O rateio para o custeio da iluminação pública deve ser de forma igual, por habitante, pois este serviço está disponível para todos. Entretanto, pelo previsto na lei municipal um mesmo contribuinte pode vir a pagar por até três formas a contribuição para o custeio da iluminação pública: na conta de energia do seu endereço residencial, na conta de energia do seu endereço comercial (serviço, comércio ou indústria) e, caso tenha imóvel não edificado, na conta do IPTU. Assim, mesmo todos tendo recebido de forma igual o serviço de iluminação pública, pode ocorrer o caso de contribuintes pagarem de forma desigual, sendo por isto esta cobrança considerada inconstitucional, por ofensa ao princípio da isonomia, previsto no Artigo 150, II, da Constituição Federal.
3.c. Da cobrança CIP em regiões sem iluminação pública
A cobrança para o custeio de iluminação pública, através de qualquer forma, não pode ocorrer de imóveis que não têm toda a infraestrutura básica instalada e não têm o serviço de iluminação pública na rua onde está situado, conforme decisões do Tribunal Regional Federal, da 4ª. Região.
Conclusão
A competência do Município e do Distrito Federal para instituir a contribuição para o custeio de iluminação pública deve ser exercida sobre os limites legais constitucionais definidos pela própria Constituição Federal e atender os princípios da isonomia, anterioridade, noventena.
A contribuição para o custeio da iluminação pública tem caráter universal e não é divisível.
A finalidade da CIP é arrecadar recursos para arcar com os custos da iluminação pública de logradouros públicos, sendo que quaisquer órgãos públicos, mesmo sendo de utilidade pública, não podem ter o seu consumo de energia elétrica pago com recursos da CIP.

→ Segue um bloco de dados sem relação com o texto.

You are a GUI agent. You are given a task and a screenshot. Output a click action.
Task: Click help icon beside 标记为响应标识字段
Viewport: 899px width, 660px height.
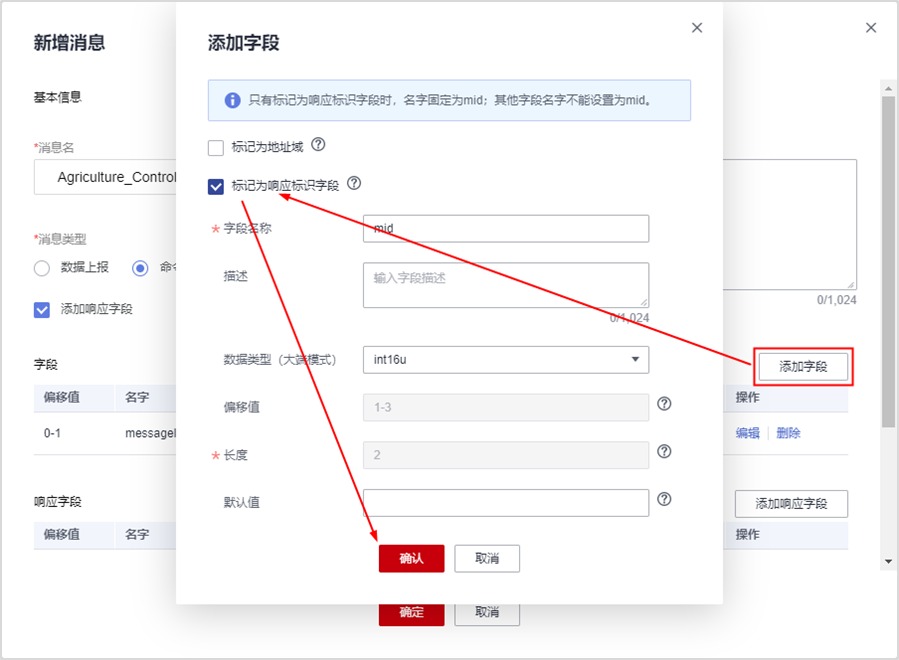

A cobrança da CIP, de acordo com o princípio constitucional da isonomia, não pode gerar situações de cobrança desigual dos contribuintes. Assim, deve-se ter uma forma de cobrança única e geral para a arrecadação dos recursos da CIP.
Finalizando, não se pode arrecadar recursos de imóveis desprovidos de serviços de iluminação pública.